Vocal Synthesis Project

The Vocal Synthesis Project

This project is an exercise in the area of generative modeling. The trained model should be able to generate sounds that are similar to those in the training data. A generative process necessarily involves randomness being injected, so that each time we run the generative process, we get a different sample.

One way to view a generative process is that it has two components: an ordinary random number generator (e.g., producing uniform or Gaussian variates) and a deterministic function that turns these iid random numbers into tuples of numbers (such as pixels in an image or acoustic samples in a signal) that are strongly codependent with each other. The generated variables should approximately have the same joint distribution as that in the data generating process that produced the training set.

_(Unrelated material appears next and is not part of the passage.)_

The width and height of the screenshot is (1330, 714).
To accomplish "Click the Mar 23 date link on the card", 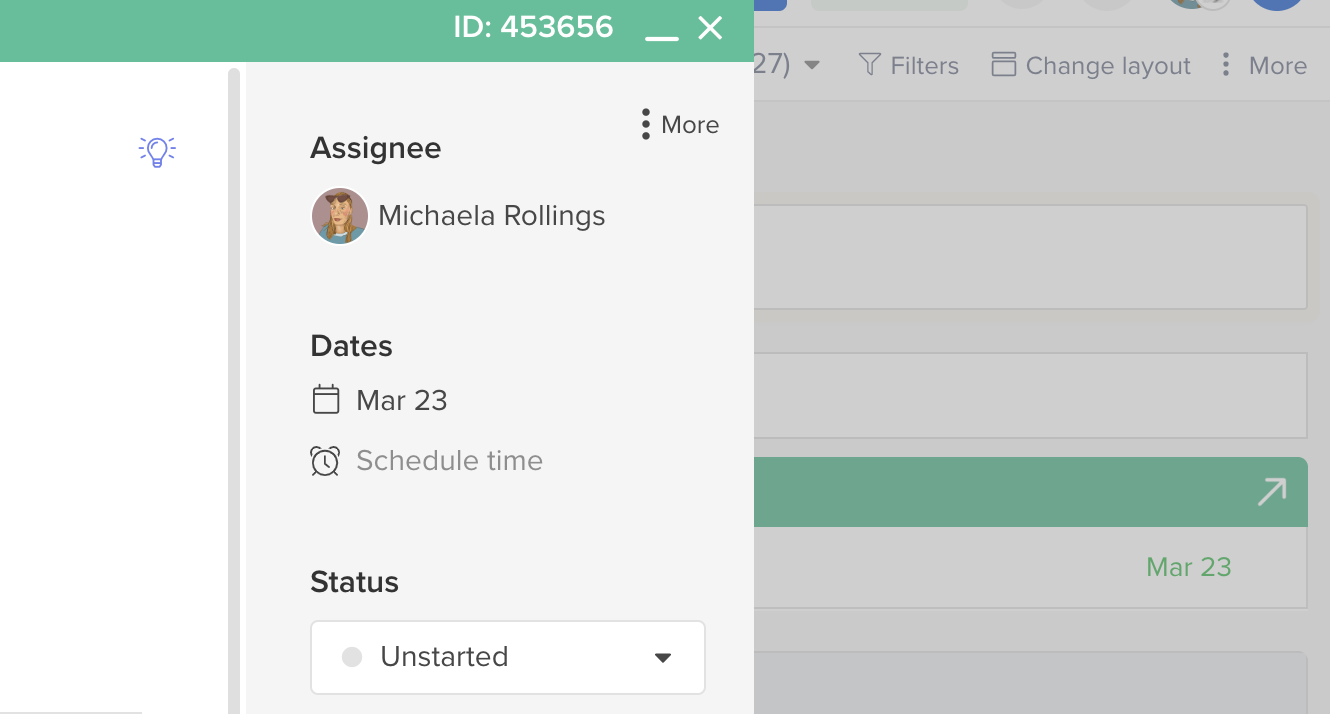I will 1188,566.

In the case of sequences, a common way to construct a generative process is to decompose the joint distribution into a sequence of conditionals in which we generate the t-th block given the previously generated blocks. We can thus use a conditional distribution for each of these steps, something that neural networks are good at. We encourage you to play with various types of recurrent networks for this. Each time step will represent a block of acoustic samples (you will have to play with the size of the block to see what works well). The input of the RNN would be the current block (or a window of recent blocks) and the output would specify a distribution over the next block (the simplest would be a Gaussian distribution with a mean vector and a diagonal covariance matrix). The RNN state (hidden layers) will thus summarize all the past blocks. You are encouraged to explore different RNN architectures. For example GRU and LSTM architectures work better than vanilla tanh RNNs. Various forms of deep RNNs also tend to work better. The output distribution can also be made more complicated, for example using a Gaussian mixture rather than a single Gaussian. If the output is not well modelled by a Gaussian (e.g., the pitch is positive), then you need to choose another density.

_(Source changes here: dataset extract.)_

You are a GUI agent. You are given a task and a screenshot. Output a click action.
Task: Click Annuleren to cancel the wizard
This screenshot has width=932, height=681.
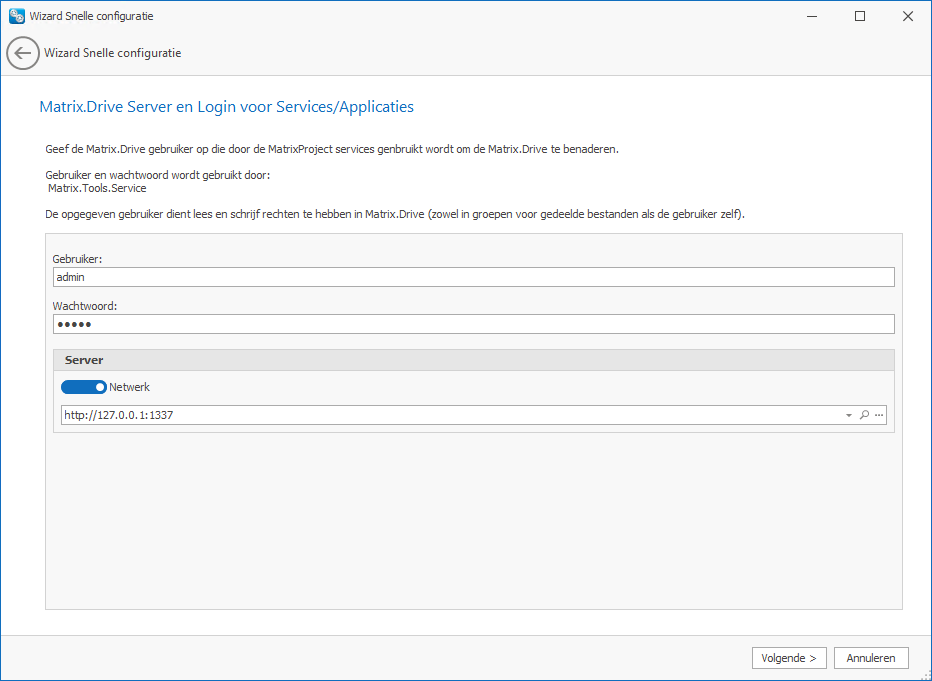870,657
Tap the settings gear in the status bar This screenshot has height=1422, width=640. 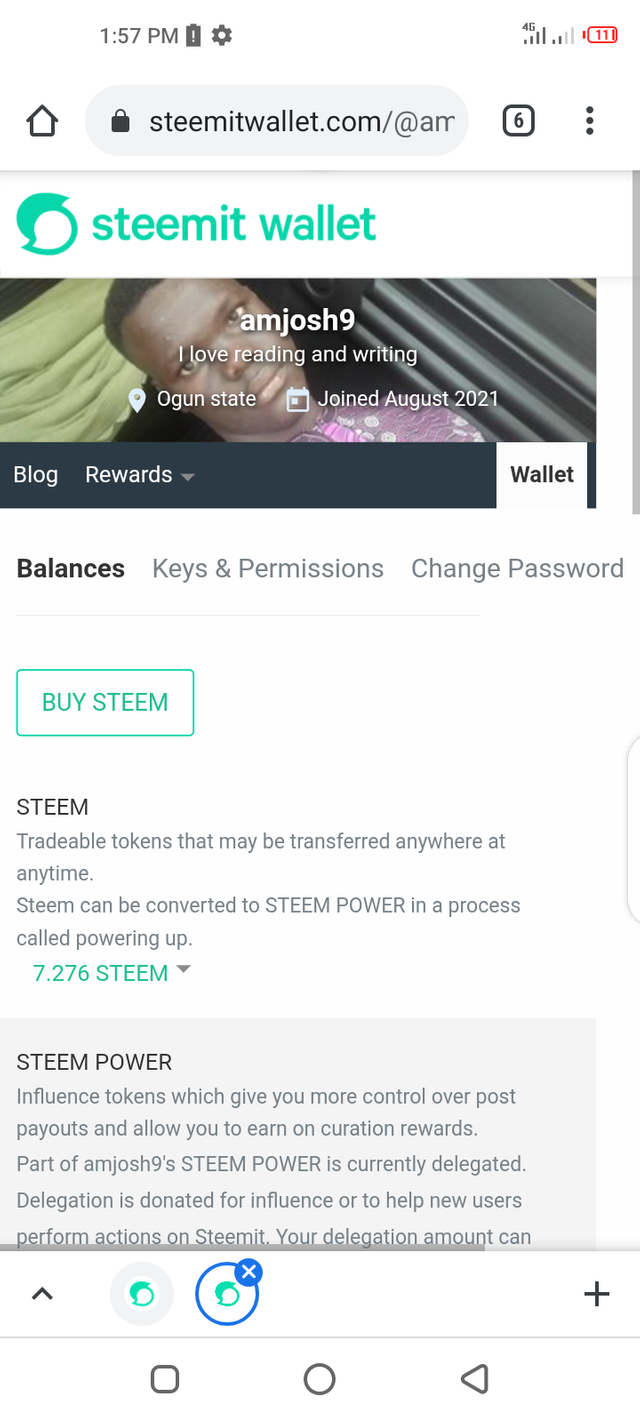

A common approach in sound generation is to work in a representation space that is different from the raw acoustic space, and the main motivation is that human hearing is more sensitive to certain aspects of the signal such as the pitch (dominant low-frequency component of the signal), the envelope (the magnitude of the signal over a big block) and to the spectral signature (the amplitude of different frequency components in some spectral representation such as the Fourier spectrum), while being much less sensitive to other aspects (such as the phase of the different frequency components). You are free to play with different representations, but the simplest one is of course the raw acoustic (a sequence of real numbers, one per time step in the waveform).

There is no universally accepted way to evaluate the quality of a generative model so the ultimate evaluation comes from listening to generated sequences.  You can also visualize the waveform but ultimately the ear is a better judge. In the case where the model is explicitly computing the joint distribution of the data, the test set log-likelihood can be used as a quantitative benchmark, but only models that work on the same input space can be compared in this way.

Generative models are fun! but keep in mind that this is a difficult exercise, where you are sitting closer to the edge of research than the cats and dogs project.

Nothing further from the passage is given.